Reflecting on the source of the early church’s phenomenal growth, Irukwu said they were a community of grace and power.
He pointed to their lifestyle of prayer and the way in which they were completely united in the task of sharing the Gospel.
“They prayed for everything and about everything. They actually believed that God answers prayers.
“Maybe if the church in the United Kingdom became a praying church again, we would see a move of the Spirit of God.
“I dare say that we are a lot more in number than they were and if we can get ourselves praying, we can certainly get God moving in the land.”
Irukwu suggested that Christians needed to learn to give sacrificially in their finances, not only to their own local churches but to the church’s central administration.

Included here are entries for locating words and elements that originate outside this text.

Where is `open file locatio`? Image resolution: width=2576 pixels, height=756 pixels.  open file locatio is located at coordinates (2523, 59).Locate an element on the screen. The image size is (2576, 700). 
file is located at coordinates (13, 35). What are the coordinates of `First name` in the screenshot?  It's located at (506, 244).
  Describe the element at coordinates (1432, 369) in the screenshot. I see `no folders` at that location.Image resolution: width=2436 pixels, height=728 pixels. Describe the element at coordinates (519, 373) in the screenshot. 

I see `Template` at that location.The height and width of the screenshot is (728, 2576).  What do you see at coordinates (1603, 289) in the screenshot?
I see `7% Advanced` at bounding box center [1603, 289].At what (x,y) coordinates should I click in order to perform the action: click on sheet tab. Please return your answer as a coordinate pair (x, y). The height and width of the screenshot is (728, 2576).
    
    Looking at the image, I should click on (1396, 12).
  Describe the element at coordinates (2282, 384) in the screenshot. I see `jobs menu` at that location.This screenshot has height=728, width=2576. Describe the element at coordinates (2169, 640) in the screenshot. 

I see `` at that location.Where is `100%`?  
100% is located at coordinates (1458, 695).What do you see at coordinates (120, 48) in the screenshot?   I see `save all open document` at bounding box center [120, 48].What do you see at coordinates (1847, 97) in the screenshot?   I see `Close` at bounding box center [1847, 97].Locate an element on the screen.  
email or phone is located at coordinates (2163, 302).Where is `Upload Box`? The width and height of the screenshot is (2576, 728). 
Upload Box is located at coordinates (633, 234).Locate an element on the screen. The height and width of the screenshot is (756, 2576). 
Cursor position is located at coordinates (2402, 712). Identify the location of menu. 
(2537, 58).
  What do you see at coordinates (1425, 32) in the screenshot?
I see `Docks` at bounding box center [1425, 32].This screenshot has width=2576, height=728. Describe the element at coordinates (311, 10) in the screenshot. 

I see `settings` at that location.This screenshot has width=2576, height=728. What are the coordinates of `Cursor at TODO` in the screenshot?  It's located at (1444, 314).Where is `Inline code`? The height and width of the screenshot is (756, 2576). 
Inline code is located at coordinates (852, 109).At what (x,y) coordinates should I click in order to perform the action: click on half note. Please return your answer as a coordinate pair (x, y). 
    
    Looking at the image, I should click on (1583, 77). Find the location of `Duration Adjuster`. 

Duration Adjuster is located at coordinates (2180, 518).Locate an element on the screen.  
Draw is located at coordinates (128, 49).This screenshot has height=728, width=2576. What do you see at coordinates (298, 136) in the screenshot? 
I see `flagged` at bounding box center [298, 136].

He said the early church modelled the principle of the believers giving to the apostles and that in some situations, the church leadership was in a better position to distribute funds for the benefit of others.
He pointed to the example of the Festival of Life, the RCCG’s flagship event in the UK, saying that it would not be possible without the giving of RCCG members.
The festival brings around 40,000 people to pray through the night in London each year. A second Festival of Life is taking place this year in Scotland on 20 July.
“The Gospel, with all our good intentions, is not going anywhere without money,” he said.
“Some of my brothers have abused the prosperity gospel but you don’t throw the baby out with the bath water.
“If you don’t teach people about giving they will not give because they don’t know.
“Maybe we need to start talking a bit more about giving and giving sacrificially in a biblical way, to encourage the church to give more.”
He encouraged the church not to be discouraged in the face of “aggressive secularism” but to hold onto the vision of revival in our lifetime.
The church’s efforts may lead to persecution but he said this was “part of the course” of being a Christian and a “badge of honour”.
“One day, the sound of worship is going to resound from our cathedrals again and the church of the UK is going to become one church,” he said.